Can you share the log messages that did help you identifying the issue? Unfortunately the library we use doesn't really make a difference between any log levels and our best chance we have is to filter on log message in order to decide on a log level.

The fail and retry count is much to high. Normally it should be at 0 and only sporadically go up by a very little, in case the is a hiccup in your network. With these high number of failures one needs to have a look at beast (best debug level) and kafka servere logs.

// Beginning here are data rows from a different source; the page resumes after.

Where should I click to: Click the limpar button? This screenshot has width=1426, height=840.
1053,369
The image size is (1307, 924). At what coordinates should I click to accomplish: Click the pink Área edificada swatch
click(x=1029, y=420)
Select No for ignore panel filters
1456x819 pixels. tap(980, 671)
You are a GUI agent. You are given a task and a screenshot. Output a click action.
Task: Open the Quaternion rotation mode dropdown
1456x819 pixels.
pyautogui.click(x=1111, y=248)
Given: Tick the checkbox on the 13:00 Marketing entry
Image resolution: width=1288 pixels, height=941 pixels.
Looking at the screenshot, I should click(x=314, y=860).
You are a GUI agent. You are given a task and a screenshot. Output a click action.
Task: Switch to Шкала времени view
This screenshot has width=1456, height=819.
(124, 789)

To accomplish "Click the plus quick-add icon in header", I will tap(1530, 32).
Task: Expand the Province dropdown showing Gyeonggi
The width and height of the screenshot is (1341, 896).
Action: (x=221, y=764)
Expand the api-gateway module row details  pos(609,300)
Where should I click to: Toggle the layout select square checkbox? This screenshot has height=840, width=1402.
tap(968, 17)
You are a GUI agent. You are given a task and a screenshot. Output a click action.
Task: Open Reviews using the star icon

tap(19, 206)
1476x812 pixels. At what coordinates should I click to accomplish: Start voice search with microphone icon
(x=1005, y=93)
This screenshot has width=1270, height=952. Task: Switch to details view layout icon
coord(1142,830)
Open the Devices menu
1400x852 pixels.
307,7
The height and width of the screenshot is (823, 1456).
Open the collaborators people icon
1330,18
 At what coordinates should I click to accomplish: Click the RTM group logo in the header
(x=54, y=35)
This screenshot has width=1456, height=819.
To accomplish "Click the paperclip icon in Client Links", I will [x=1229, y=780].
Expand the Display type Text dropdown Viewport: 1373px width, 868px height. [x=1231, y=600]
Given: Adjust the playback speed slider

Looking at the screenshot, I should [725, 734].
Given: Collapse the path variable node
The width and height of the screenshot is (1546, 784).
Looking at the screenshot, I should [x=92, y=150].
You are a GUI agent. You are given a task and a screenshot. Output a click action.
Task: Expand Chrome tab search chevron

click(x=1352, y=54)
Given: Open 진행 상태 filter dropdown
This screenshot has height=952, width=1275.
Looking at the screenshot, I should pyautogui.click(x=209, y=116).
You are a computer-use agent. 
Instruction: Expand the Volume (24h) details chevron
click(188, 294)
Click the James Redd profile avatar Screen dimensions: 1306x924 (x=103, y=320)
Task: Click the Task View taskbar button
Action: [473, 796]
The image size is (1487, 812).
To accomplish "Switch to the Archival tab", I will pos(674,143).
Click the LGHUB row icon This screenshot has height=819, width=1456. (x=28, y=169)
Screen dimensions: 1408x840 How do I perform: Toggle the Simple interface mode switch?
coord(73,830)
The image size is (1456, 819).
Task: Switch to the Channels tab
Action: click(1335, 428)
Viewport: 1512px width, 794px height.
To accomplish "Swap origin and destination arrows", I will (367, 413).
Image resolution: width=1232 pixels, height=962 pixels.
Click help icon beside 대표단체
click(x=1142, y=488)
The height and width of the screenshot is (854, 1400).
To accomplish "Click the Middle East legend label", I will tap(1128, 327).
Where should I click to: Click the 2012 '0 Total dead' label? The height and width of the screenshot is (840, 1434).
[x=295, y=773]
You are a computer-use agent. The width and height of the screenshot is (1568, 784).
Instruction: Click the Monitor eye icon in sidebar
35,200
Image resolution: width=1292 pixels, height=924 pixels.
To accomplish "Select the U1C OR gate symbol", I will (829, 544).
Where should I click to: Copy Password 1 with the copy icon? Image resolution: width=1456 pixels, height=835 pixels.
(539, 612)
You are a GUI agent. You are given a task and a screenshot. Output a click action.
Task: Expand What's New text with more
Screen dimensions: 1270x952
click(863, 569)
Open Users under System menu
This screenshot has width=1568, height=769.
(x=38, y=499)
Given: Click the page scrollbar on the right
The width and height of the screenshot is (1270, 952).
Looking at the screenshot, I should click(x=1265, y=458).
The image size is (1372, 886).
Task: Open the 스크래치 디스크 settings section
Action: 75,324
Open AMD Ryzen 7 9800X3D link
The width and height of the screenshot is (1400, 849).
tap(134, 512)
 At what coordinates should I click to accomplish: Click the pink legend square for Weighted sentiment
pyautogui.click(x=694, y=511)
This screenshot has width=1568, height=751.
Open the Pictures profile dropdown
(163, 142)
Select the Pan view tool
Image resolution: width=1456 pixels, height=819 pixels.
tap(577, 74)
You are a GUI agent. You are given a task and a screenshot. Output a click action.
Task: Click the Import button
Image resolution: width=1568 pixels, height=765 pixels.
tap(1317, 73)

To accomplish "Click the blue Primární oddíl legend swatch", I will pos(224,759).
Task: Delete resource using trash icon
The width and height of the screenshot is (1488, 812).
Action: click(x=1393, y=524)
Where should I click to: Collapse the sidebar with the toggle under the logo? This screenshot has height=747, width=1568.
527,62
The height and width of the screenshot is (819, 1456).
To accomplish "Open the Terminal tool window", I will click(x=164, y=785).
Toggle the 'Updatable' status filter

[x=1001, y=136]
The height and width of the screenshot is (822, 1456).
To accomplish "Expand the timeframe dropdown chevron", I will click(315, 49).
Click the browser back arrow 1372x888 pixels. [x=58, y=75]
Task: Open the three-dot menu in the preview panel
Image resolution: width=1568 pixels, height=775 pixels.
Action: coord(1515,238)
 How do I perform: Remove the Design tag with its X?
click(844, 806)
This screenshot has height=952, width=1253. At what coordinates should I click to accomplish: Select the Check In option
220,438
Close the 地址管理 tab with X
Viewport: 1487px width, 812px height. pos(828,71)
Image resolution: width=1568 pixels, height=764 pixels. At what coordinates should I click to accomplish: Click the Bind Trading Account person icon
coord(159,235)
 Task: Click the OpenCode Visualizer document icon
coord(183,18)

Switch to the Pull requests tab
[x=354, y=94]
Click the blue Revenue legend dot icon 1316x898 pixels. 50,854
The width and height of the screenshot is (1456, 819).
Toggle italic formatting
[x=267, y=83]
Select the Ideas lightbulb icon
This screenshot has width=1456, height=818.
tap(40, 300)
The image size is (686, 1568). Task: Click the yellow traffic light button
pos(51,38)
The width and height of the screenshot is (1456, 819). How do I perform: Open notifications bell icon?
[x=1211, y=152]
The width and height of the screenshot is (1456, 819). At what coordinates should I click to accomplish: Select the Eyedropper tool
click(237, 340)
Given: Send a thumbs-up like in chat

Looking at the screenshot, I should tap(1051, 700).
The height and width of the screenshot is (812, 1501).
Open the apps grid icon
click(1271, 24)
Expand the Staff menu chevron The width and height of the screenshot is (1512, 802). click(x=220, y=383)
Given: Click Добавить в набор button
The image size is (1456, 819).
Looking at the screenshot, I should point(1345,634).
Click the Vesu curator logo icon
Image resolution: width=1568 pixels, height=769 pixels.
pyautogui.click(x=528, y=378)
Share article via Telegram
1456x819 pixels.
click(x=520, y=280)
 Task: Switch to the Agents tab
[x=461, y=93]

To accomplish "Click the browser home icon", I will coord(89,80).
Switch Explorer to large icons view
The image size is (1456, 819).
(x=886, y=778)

In a kafka cluster each partition in a topics has a set number of replicas. I think the default value of replicaes was even 0 by default. Better double check your topics here. Replicas are required to keep your system running in case a broker goes down. A replica can be either fully in sync, out not updated yet. If your broker goes down and there is no in-sync replica, then the partition is bound to fail (you can't publish or consume). If your for example a broker did run out of disk space (or some other error occurs), then the event can not be stored. If this happens to the leader + if there is no replica partition available, then you might not be able to publish any new events.
This is where required_acks comes into play. The default value of required_acks is 1. Meaning the filebeat waits for kafka to confirm that the event has been stored by the leader broker only (we don't wait for replicas). Setting it to a higher value decreases throughput, but increases reliability in your system, cause you know there is at least one replica available in your cluster once an event has been ACKed by Kafka. The reason required_acks: 0 unblocks filebeat is: 0 means we don't need an ACK. We don't care about any errors and just continue sending. Filebeat just assumes (without knowing for sure) that all was fine. Meanwhile kafka might be in an unstable state and happily drop all your events.
The documentation on required_acks also mentions this shortly. A value of 1 is not necessarily safe, but with 0 you're stating that you are completely fine wit data loss for whatever reason (not recommended).

1 Like

@steffens thanks for the explanation!
here is the log message on why Kafka publish failed, "The client is not authorized to access this topic." seems very useful, should be surfaced in default(INFO leve) logging level.
2019-08-01T20:33:24Z DBG [kafka] finished kafka batch
2019-08-01T20:33:24Z DBG [kafka] Kafka publish failed with: kafka server: The client is not authorized to access this topic.

btw, I agree that required_acks: 0 is not safe, I just temporarily set to 0 to debug what happened. Since we fixed ACL issues, we have set it back to 1.